= Exercise requirements =
Set all the entries down again, unaltered.
==================================================
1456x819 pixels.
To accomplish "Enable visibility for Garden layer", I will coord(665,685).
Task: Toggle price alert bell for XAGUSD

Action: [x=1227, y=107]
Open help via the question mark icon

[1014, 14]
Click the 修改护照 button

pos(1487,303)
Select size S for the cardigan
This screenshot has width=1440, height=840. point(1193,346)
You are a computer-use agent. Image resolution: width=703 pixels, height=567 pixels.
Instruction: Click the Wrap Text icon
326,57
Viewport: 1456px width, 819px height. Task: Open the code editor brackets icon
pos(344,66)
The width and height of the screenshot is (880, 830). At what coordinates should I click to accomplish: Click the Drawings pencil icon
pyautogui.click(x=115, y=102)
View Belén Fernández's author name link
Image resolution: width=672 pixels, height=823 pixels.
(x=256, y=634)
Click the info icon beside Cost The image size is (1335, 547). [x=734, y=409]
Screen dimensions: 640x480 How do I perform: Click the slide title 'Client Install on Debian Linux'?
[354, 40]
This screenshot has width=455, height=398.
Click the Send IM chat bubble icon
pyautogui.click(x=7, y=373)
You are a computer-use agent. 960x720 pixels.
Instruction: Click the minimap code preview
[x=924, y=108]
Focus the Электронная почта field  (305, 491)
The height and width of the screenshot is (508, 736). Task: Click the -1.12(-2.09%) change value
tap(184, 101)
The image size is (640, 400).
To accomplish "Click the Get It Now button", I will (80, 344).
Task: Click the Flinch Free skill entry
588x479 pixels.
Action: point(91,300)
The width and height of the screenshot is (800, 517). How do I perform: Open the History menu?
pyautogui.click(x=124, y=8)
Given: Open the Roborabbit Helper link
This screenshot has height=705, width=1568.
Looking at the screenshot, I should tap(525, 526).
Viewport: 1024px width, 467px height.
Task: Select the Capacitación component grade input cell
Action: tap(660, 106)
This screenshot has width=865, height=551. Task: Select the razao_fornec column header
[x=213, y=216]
==================================================
= Answer for this exercise =
1456x819 pixels.
To accomplish "Enable visibility for Garden layer", I will coord(665,685).
Task: Toggle price alert bell for XAGUSD

Action: [x=1227, y=107]
Open help via the question mark icon

[1014, 14]
Click the 修改护照 button

pos(1487,303)
Select size S for the cardigan
This screenshot has width=1440, height=840. point(1193,346)
You are a computer-use agent. Image resolution: width=703 pixels, height=567 pixels.
Instruction: Click the Wrap Text icon
326,57
Viewport: 1456px width, 819px height. Task: Open the code editor brackets icon
pos(344,66)
The width and height of the screenshot is (880, 830). At what coordinates should I click to accomplish: Click the Drawings pencil icon
pyautogui.click(x=115, y=102)
View Belén Fernández's author name link
Image resolution: width=672 pixels, height=823 pixels.
(x=256, y=634)
Click the info icon beside Cost The image size is (1335, 547). [x=734, y=409]
Screen dimensions: 640x480 How do I perform: Click the slide title 'Client Install on Debian Linux'?
[354, 40]
This screenshot has width=455, height=398.
Click the Send IM chat bubble icon
pyautogui.click(x=7, y=373)
You are a computer-use agent. 960x720 pixels.
Instruction: Click the minimap code preview
[x=924, y=108]
Focus the Электронная почта field  (305, 491)
The height and width of the screenshot is (508, 736). Task: Click the -1.12(-2.09%) change value
tap(184, 101)
The image size is (640, 400).
To accomplish "Click the Get It Now button", I will (80, 344).
Task: Click the Flinch Free skill entry
588x479 pixels.
Action: point(91,300)
The width and height of the screenshot is (800, 517). How do I perform: Open the History menu?
pyautogui.click(x=124, y=8)
Given: Open the Roborabbit Helper link
This screenshot has height=705, width=1568.
Looking at the screenshot, I should tap(525, 526).
Viewport: 1024px width, 467px height.
Task: Select the Capacitación component grade input cell
Action: tap(660, 106)
This screenshot has width=865, height=551. Task: Select the razao_fornec column header
[x=213, y=216]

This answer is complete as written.